14 February 2025

Morningthots on lauding vs. speaking ill of God



Dear diary,

There is no ceiling to God. God can always improve. However perfect God is, there’s always a superior perfection that eventually becomes a possibility. So, why should I speak of God as dead, or as having fallen? Why not say that God is alive and well, and precisely as we would like for him to be? The answer is that God is not living up to my expectations; in fact, he’s falling far short.

If I were to say, “God is wonderful and worthy of praise,” then, to all the living creatures and humankind, who make up God and whose acts manifest God’s will, I would be sending a message approving the status quo, basically announcing: “The state of continual warfare and oppression that the world has been enduring is a commendable achievement.” But this I disagree with. I’d much rather say the opposite: “You, God, are sick and weak for having permitted this. These results are so unbefitting of you that their existence leads me to infer that you must have expired.”

I’m simply trying to explain why churchgoers who praise God are actually promoting evil.

If you have two children, and one boy kills the other, you don’t reward the murderer and reason “It wasn’t his fault.” No, you shake your finger at him and scold him; otherwise he will surely kill again. So, if we worship God after he commits a Worldwide War, then a few years later he’ll fire up World War Two. And, each time, he’ll argue “This is the war to end all future wars: it will surely lead to lasting peace.” Can’t you see: this God is deranged. He’s addicted to bloodshed, mayhem, chaos . . .

I bet that if God ever became a father, he would terminate his child. And I bet that even that crime would not stop people from praising him – instead of saying “We admit that it was wrong for God to torture his firstborn to death,” they would intellectually twist themselves into pretzels to explain this awfulness as excellence. This is why religious writing so often sounds hypnotically convoluted (See Paul’s letters in the New Testament).

§

I’m sorry to myself for steering into this rut, so habitually, of late. Contentious God-talk. I guess I’m destined to be always attempting but failing to relax my angst, in this arena. The moment I glimpse an opponent — lion or bear, hippo or croc — my instinct is to fight; I wish I could neutralize my nature, and see not the enemy but a fellow being. Remember that we all share the same fate, anyway. Learn to face with composure the beast that emerges from darkness to rip me to shreds.

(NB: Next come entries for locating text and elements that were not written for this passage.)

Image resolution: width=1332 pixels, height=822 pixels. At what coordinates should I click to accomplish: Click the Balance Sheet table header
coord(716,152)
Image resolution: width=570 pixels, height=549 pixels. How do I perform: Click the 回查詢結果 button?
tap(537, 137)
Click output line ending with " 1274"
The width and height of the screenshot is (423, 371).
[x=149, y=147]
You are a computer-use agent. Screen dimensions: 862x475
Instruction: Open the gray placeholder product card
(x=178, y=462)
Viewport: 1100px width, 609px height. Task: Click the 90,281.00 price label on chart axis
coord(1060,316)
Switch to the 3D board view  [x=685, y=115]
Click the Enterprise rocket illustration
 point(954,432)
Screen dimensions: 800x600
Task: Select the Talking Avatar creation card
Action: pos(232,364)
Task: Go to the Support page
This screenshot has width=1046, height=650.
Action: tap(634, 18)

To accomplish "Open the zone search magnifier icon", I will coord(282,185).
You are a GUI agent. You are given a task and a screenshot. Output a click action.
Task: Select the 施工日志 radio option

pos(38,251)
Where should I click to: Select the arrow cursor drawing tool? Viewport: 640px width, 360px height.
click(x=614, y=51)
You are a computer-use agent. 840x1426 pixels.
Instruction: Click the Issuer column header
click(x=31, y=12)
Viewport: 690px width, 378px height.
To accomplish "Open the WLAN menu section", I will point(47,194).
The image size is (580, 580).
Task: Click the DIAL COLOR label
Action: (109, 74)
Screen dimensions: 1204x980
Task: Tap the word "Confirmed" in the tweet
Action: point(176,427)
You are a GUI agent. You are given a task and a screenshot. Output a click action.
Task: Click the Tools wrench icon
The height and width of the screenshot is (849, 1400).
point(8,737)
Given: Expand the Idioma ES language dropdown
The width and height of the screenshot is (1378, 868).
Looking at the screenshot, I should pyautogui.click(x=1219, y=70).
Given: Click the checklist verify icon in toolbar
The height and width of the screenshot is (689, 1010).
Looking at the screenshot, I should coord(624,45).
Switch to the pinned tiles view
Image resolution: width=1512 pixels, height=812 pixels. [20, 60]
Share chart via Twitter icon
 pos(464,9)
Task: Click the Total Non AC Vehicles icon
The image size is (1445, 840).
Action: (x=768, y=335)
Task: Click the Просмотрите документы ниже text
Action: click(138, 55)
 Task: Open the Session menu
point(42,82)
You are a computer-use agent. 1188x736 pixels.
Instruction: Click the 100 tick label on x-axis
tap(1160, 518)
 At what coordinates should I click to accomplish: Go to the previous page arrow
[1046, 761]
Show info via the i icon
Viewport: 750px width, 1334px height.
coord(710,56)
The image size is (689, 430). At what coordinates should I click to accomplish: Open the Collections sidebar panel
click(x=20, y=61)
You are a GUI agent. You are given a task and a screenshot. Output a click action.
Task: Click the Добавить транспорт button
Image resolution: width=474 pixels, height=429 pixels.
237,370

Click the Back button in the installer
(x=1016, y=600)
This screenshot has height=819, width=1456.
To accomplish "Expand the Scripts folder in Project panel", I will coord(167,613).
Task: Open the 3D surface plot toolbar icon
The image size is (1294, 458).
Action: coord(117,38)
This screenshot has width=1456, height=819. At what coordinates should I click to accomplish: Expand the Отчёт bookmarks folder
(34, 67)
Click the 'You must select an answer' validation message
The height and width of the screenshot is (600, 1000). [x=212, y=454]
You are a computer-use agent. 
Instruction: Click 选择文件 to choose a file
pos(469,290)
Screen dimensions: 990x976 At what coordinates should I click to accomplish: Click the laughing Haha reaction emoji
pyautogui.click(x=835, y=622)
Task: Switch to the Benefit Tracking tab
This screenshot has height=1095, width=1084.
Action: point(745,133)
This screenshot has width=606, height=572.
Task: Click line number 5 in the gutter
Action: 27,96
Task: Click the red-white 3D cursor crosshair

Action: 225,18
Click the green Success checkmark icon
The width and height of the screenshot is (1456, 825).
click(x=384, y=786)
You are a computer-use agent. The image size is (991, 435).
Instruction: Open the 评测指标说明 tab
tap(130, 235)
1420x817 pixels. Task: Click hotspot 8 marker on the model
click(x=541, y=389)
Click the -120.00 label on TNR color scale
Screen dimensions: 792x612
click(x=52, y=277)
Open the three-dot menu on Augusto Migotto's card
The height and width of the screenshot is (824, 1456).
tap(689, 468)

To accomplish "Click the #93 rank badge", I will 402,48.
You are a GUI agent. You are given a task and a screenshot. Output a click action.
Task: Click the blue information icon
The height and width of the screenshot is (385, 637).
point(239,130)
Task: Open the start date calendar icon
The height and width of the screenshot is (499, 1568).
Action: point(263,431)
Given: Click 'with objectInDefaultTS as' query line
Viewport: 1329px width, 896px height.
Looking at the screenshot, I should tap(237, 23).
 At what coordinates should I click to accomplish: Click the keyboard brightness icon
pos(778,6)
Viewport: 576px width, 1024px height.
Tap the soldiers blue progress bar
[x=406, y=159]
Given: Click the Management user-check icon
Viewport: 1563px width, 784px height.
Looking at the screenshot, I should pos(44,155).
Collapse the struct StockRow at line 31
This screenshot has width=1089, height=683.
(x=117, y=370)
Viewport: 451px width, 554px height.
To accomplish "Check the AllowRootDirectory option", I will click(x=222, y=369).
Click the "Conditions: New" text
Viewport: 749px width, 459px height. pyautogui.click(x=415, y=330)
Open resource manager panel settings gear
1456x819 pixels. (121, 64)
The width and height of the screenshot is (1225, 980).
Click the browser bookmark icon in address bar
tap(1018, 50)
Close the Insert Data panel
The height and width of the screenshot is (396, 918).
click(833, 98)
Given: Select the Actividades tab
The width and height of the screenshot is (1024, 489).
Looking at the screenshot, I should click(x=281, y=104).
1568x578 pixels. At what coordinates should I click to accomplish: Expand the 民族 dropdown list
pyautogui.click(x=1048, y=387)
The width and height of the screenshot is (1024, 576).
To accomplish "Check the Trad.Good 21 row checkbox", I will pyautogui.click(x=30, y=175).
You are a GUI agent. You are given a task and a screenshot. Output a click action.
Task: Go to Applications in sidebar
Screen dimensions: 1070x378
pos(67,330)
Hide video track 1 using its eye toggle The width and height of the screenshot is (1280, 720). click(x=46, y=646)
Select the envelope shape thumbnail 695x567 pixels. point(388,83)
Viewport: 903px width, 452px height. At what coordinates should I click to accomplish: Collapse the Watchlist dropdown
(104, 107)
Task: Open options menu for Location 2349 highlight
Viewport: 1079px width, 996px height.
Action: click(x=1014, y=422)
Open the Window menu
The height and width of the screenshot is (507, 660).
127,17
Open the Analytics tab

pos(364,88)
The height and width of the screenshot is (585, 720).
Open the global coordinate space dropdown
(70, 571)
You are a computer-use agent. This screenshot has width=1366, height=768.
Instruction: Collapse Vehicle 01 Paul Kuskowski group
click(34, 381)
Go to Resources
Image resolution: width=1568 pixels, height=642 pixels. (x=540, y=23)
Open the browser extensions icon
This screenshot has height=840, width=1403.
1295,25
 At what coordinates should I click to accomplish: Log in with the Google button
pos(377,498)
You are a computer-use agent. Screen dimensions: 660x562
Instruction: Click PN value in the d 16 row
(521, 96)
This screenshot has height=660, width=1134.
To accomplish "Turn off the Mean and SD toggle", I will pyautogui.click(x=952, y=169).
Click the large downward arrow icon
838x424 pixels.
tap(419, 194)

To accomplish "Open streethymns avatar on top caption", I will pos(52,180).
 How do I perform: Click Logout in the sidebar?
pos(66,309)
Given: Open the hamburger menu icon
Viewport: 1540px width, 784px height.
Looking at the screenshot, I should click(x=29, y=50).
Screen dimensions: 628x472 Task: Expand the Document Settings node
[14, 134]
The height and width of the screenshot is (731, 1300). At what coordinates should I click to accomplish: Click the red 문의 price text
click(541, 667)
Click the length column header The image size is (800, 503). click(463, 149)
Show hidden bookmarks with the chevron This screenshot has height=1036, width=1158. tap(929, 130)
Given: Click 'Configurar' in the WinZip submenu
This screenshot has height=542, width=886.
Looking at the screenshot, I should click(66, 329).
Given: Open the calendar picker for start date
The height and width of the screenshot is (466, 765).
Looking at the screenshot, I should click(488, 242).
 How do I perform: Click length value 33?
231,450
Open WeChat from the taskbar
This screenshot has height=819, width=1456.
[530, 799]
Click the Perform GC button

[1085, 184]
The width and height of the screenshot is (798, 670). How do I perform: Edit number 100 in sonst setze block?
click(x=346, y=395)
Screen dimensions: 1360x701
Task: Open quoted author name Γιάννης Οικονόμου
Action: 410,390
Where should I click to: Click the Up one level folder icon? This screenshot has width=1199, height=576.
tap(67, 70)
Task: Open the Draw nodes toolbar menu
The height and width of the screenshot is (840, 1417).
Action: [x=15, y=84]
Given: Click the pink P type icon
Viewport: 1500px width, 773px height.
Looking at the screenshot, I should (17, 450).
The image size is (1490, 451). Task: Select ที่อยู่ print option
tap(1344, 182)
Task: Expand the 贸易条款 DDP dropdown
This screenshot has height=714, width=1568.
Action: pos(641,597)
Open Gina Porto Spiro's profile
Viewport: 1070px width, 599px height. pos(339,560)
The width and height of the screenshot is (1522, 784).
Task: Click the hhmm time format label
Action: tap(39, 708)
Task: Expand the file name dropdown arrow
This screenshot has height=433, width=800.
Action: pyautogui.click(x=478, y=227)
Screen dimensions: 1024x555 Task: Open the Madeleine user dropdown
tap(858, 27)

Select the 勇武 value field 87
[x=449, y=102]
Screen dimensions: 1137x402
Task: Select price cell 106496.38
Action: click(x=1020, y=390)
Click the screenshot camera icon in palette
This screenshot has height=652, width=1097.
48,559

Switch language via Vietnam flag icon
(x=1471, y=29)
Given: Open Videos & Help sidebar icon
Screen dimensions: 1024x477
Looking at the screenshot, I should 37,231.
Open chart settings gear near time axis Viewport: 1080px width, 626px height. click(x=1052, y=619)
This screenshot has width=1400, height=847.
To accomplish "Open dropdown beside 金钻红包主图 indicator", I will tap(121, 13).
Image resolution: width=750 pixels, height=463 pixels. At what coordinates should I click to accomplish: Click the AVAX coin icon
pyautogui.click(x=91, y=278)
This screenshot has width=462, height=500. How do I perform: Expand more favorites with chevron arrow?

I said in mine heart concerning the estate of the sons of men, that God might manifest them, and that they might see that they themselves are beasts. For that which befalleth the sons of men befalleth beasts; even one thing befalleth them: as the one dieth, so dieth the other; yea, they have all one breath; so that a man hath no preeminence above a beast: for all is vanity. All go unto one place; all are of the dust, and all turn to dust again. Who knoweth the spirit of man that goeth upward, and the spirit of the beast that goeth downward to the earth? Wherefore I perceive that there is nothing better, than that a man should rejoice in his own works; for that is his portion: for who shall bring him to see what shall be after him? (Ecclesiastes 3:18-22)

I’m imagining myself as a gladiator in the old Roman Amphitheatre. Since all tactics are futile, my aim is to refuse to fight, so as to deprive the Archons of the pleasure of watching me struggle.

My laughing reader gets the last word: “You fail in advance.”